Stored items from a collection
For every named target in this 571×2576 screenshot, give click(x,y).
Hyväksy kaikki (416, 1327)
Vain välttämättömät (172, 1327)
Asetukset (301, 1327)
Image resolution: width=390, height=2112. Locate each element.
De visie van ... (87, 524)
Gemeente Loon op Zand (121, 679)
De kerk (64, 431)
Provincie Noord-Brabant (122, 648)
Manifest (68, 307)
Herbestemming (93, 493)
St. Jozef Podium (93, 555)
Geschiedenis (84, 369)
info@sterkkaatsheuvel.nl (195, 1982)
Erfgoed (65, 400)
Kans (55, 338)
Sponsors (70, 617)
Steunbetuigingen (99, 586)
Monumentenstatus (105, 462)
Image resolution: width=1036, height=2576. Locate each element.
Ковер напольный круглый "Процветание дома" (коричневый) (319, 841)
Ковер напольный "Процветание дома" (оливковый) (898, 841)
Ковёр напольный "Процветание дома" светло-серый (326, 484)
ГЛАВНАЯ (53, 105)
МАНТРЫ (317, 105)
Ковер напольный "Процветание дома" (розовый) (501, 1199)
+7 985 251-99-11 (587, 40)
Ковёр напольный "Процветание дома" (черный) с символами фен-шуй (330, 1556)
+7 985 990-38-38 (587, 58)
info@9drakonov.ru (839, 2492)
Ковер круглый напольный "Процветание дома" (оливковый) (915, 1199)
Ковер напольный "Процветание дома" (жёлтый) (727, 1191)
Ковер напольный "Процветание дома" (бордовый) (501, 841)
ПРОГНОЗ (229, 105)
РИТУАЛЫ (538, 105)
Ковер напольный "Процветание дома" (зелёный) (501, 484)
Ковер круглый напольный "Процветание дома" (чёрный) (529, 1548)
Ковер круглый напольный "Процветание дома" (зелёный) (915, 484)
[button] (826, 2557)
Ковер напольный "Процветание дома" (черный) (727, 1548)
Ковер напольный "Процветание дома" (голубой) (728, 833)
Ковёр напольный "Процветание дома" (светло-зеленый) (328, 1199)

— ASSIGNMENT —
Starting from the line that contains "(бордовый) (501, 841)", give again every line to the last line of the data, exactly. Include nothing else.

— TASK RESULT —
Ковер напольный "Процветание дома" (бордовый) (501, 841)
ПРОГНОЗ (229, 105)
РИТУАЛЫ (538, 105)
Ковер напольный "Процветание дома" (зелёный) (501, 484)
Ковер круглый напольный "Процветание дома" (чёрный) (529, 1548)
Ковер круглый напольный "Процветание дома" (зелёный) (915, 484)
[button] (826, 2557)
Ковер напольный "Процветание дома" (черный) (727, 1548)
Ковер напольный "Процветание дома" (голубой) (728, 833)
Ковёр напольный "Процветание дома" (светло-зеленый) (328, 1199)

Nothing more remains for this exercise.